Created May 17, 2021 19:24

Hello,

What Linux version do you use? Also please enter 'lscpu' command to get info about CPU.

Qiohu

Created May 17, 2021 19:36

This is a kubernetes pod running on Auzre VM. This issue seems randomly happen on some pod but not others.

output of cat /etc/os-release:
PRETTY_NAME="Debian GNU/Linux 10 (buster)"
NAME="Debian GNU/Linux"
VERSION_ID="10"
VERSION="10 (buster)"
VERSION_CODENAME=buster
ID=debian
HOME_URL="https://www.debian.org/"
SUPPORT_URL="https://www.debian.org/support"
BUG_REPORT_URL="https://bugs.debian.org/"

Output of lscpu:
Architecture: x86_64
CPU op-mode(s): 32-bit, 64-bit
Byte Order: Little Endian
Address sizes: 46 bits physical, 48 bits virtual
CPU(s): 16
On-line CPU(s) list: 0-15
Thread(s) per core: 2
Core(s) per socket: 8
Socket(s): 1
NUMA node(s): 1
Vendor ID: GenuineIntel
CPU family: 6
Model: 85
Model name: Intel(R) Xeon(R) Platinum 8272CL CPU @ 2.60GHz
Stepping: 7
CPU MHz: 2593.906
BogoMIPS: 5187.81
Virtualization: VT-x
Hypervisor vendor: Microsoft
Virtualization type: full
L1d cache: 32K
L1i cache: 32K
L2 cache: 1024K
L3 cache: 36608K
NUMA node0 CPU(s): 0-15
Flags: fpu vme de pse tsc msr pae mce cx8 apic sep mtrr pge mca cmov pat pse36 clflush mmx fxsr sse sse2 ss ht syscall nx pdpe1gb rdtscp lm constant_tsc rep_good nopl xtopology cpuid pni pclmulqdq vmx ssse3 fma cx16 pcid sse4_1 sse4_2 movbe popcnt aes xsave avx f16c rdrand hypervisor lahf_lm abm 3dnowprefetch invpcid_single tpr_shadow vnmi ept vpid ept_ad fsgsbase bmi1 hle avx2 smep bmi2 erms invpcid rtm mpx avx512f avx512dq rdseed adx smap clflushopt clwb avx512cd avx512bw avx512vl xsaveopt xsavec xgetbv1 xsaves avx512_vnni md_clear arch_capabilities

Anna Guseva

Created May 18, 2021 10:34

Thank you for information.

Profiler core calls attach method with arguments including 2 minutes timeout. This method is executed in dotnet code and waits for the concurrent garbage collector to turn off. Attach can't be completed while concurrent GC mode is enabled.

0x80131379 is 'CORPROF_E_TIMEOUT_WAITING_FOR_CONCURRENT_GC' error. It means that something prevented GC mode switching.

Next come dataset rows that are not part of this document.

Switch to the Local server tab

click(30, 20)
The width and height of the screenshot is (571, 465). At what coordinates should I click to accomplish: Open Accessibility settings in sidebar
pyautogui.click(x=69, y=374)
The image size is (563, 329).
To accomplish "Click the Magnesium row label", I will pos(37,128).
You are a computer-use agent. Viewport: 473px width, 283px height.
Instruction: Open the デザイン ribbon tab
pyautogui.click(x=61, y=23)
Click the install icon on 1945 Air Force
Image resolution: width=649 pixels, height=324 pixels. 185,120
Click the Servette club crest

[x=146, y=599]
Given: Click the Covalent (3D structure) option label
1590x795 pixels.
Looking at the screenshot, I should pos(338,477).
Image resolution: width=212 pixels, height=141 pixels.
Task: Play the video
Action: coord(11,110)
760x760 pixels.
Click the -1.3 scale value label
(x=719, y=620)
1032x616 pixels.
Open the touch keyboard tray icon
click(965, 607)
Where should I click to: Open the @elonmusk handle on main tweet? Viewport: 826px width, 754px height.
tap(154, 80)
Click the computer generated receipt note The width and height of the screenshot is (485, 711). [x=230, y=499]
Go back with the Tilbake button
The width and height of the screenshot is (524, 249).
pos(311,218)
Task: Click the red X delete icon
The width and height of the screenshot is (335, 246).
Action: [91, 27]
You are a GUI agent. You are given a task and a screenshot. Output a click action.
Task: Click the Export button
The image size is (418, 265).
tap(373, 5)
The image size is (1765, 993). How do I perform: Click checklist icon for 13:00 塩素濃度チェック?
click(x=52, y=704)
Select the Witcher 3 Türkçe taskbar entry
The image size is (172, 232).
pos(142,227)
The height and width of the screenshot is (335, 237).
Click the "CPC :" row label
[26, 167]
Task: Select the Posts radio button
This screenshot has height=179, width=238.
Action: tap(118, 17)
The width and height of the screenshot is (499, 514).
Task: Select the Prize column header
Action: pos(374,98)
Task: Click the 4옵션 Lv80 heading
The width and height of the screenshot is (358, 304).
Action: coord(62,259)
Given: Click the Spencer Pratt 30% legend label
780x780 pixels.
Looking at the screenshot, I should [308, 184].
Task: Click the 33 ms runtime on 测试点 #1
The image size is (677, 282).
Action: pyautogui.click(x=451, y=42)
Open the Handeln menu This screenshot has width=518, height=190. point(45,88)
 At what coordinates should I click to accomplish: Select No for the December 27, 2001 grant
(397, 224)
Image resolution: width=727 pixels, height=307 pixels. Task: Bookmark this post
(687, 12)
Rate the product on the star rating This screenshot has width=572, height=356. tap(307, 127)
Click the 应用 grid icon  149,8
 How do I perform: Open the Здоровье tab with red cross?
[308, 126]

It could be a long GC or the process was suspended or in "not responding" state or something else.

Could you please provide more information about your site? Do you have any ideas what could be the reason for such a delay? Could the process be suspended, for example, due to migration to another pod at this moment?

Qiohu

Created May 18, 2021 16:25

Thanks Anna, when this happens, the process is running on the pod without a problem, and I tried several times, it always got this error. CPU usage was low (around 2 cores) and we allocated 6 cores to the pod. Memory usage was around 30G but we allocated 60G to the pod. When this happens, I did notice the pod running slow, meaning it processing data slowly and that was why I tried to get a dump, trying to help troubleshoot. I think if GC was busy and caused it to be slow, we should see CPU busy, right?

Qiohu

Created May 18, 2021 16:28

Is there any way to increase this timeout value? When this error happened, it happened quickly after I ran the command (several seconds), it didn't wait for 2 minutes

Anna Guseva

Created May 18, 2021 16:43

What dotnet version is targeted by your application? How much of these 30GB is used by your application?

Mikhail Khalizev

Created July 24, 2022 18:46

Is there any activity on this issue? I just got this error too. `dotmemory` immediately fails:

root@62104183f5c8:/app# dotmemory get-snapshot 1 --save-to-dir=~
Performs memory profiling of .NET applications

Found 1 process(es):
  [1] Mk.App

Attaching to [1] Mk.App runtime...
[Undefined resource string ID:0x7379] (0x80131379)
Can't set event mask: unknown error (hresult_error:80131379)
  ---
Unable to start profiling. Profiler attach failed (HRESULT: 0x80131379)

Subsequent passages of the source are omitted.